> Extract to read

====================

The majority of us don't want to confront our innermost problems because we either 1) don't want to confront that pain, or 2) we don't even realize that these problems exist, and that they're causing unhealthy patterns in our lives. As someone who's been in therapy before for anxiety and depression, I had the opportunity to confront some of these problems head-on with a mental health professional. My therapist laid out the reality of my situation without judgment so I could see that what I was doing/thinking was causing a lot of harm in my life. Without this insight, I wouldn't have seen the habits in my life that were causing me to feel bad about myself and make poor decisions. I am beyond thankful for that help, and for that reason I know that having insight into our own patterns of behavior can lessen the burdens we put on ourselves. But how do we do it?
The obvious first choice is, ladies and gents, therapy. Depending on where you live, talk to your doctor/health care provider about your options and costs. Mental health is now treated with much more awareness and seriousness as our physical health, so don't lessen the urgency of treating emotional pain. If you've gone through therapy and still want to check-in with yourself on patterns in your behavior, try these methods and see how they help:
Find some alone time in a quiet space with this behavior in mind. Let's say this behavior is always choosing to date complete douchebags. These men never want to commit; they only text you at night; they never want to hang out during the day; they expect you to drop everything to come and "hang out" at their place; etc. Maybe you're pulling your hair out from the madness of it, and think to yourself: "Why do I always end up with these guys? Can't I just meet a good guy for once?" Think to yourself: what attracted (or still attracts) you to this guy? Did he have a certain attitude or appearance? Did he treat you a certain way that was familiar?

====================

> Record extracts
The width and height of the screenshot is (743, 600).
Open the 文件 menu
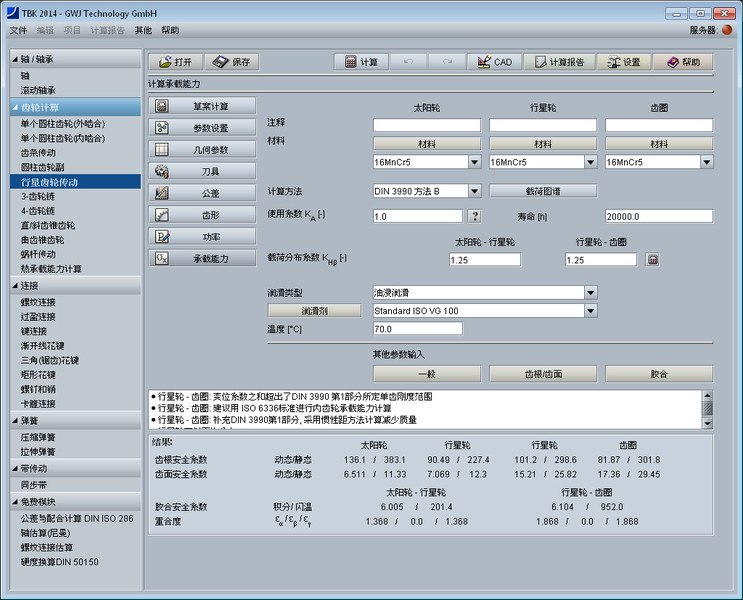(x=18, y=31)
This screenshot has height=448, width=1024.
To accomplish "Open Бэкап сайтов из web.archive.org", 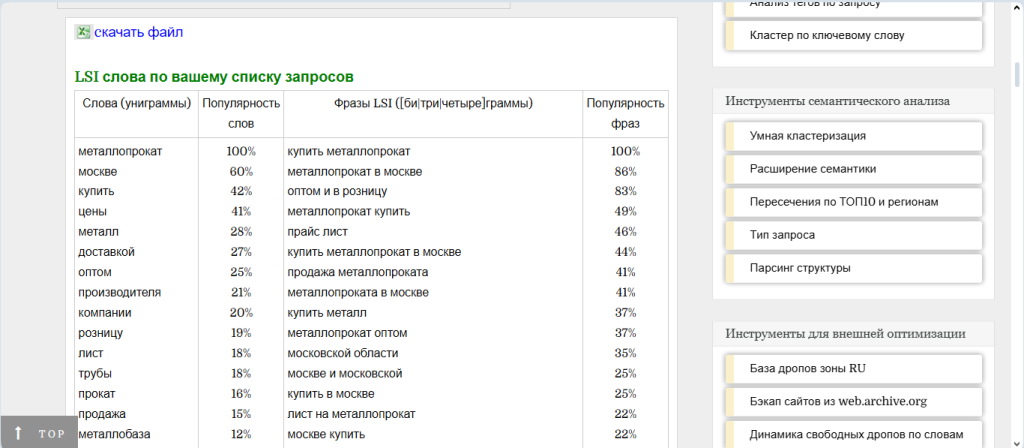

====================

> Your objective
According to the text on confronting one's behavior patterns, why do most people avoid confronting their innermost problems? Answer in one to three sentences. The listing that accompanies this text was taken from a separate source.

> Written solution
Most people avoid confronting their innermost problems for one of two reasons: either they do not want to face the pain involved, or they do not realize that these problems exist and are causing unhealthy patterns in their lives.